In Come Rain or Come Shine, 47-year-old Raymond, an English teacher by profession, visits his college mates, Charlie and Emily, who are married and living in London. But their relationship has hit a rough patch and Raymond only becomes a tool to bring them together. A series of burlesque events follow when he opens Emily’s diary in her absence, which sees Raymond walk on all fours in the drawing room to give the impression of a dog rummaging through the room and destroying the pages of her diary.
What has put Charlie and Emily’s relationship on the rocks is the latter’s unrealistic expectations: “She thinks I’ve let myself down. But I haven’t. I am doing perfectly okay. Endless horizons are all very well when you’re young. But get to our age, you’ve got to…get some perspective,” says Charlie, who cheats on his wife to be with a woman who helps him bring out “the other me, the one that has been trapped inside”.
Emily, his wife, describes her dilemma as: “It’s hard to know where to settle. What to settle to.”In Malvern Hills, a young man who dreams to be a great singer-songwriter, visits his sister Maggie who lives with her husband Geoff in London.
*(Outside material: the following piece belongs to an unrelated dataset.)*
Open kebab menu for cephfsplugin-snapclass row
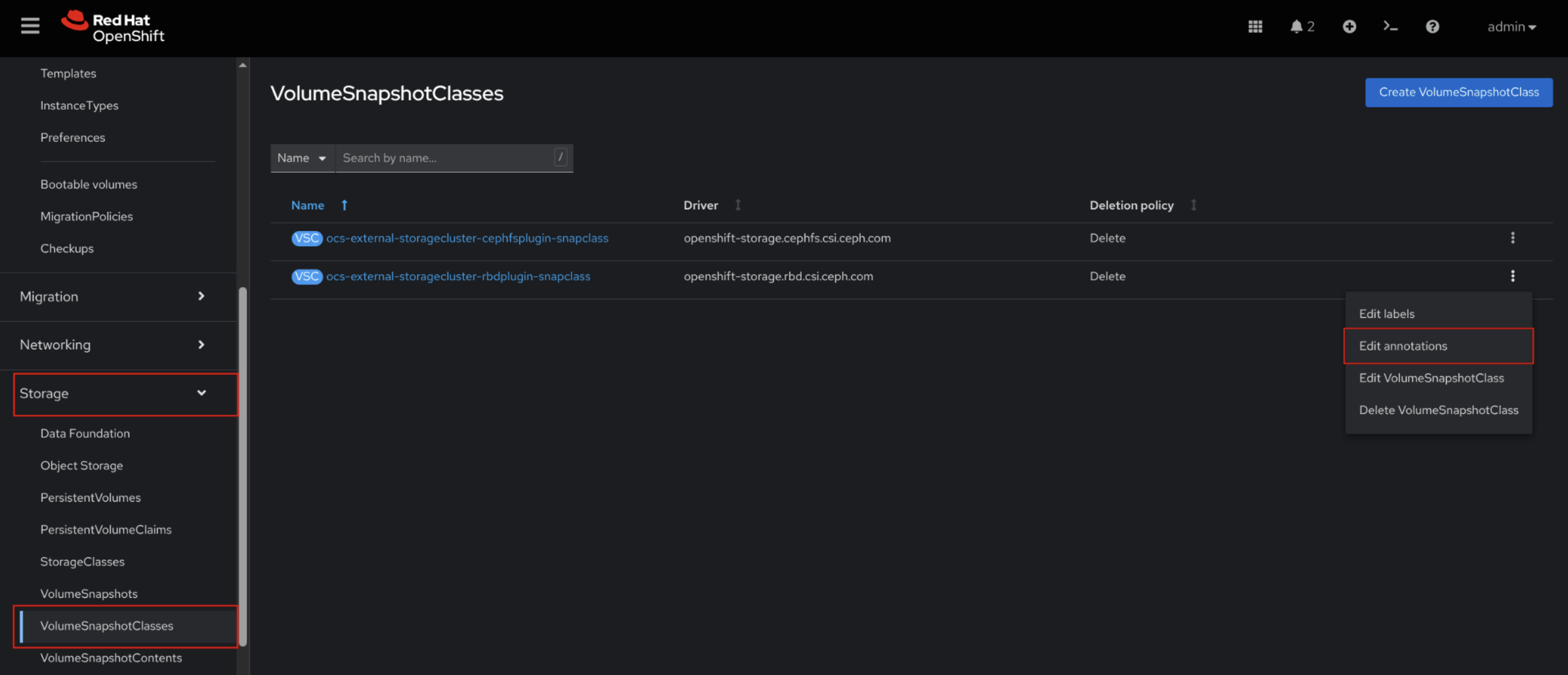The height and width of the screenshot is (675, 1568). coord(1512,238)
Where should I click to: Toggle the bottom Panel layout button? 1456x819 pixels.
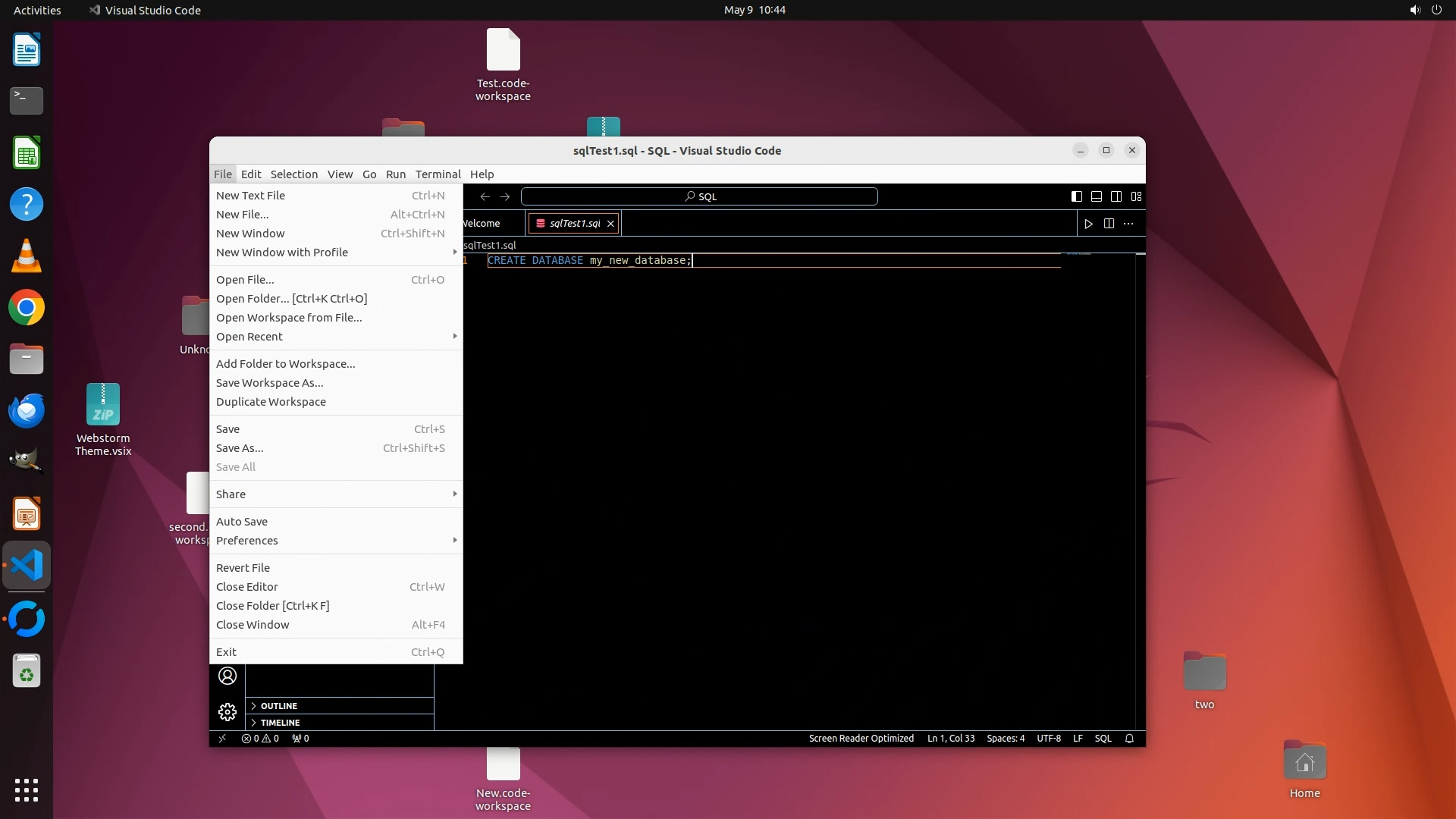[x=1096, y=196]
He meets a middle-aged Swiss couple, Tilo and Sonja, who are musicians themselves and perform as duo at hotels and restaurants. Their lives, however, hit a period which makes them uncertain of their future. The stories in Nocturnes are joined together by an emotional umbilical chord, by virtue of being ruminations on music. And almost all these stories end on an unexpected, melancholic note. There are no predictable endings. But then, when it is Ishiguro, expect the unexpected.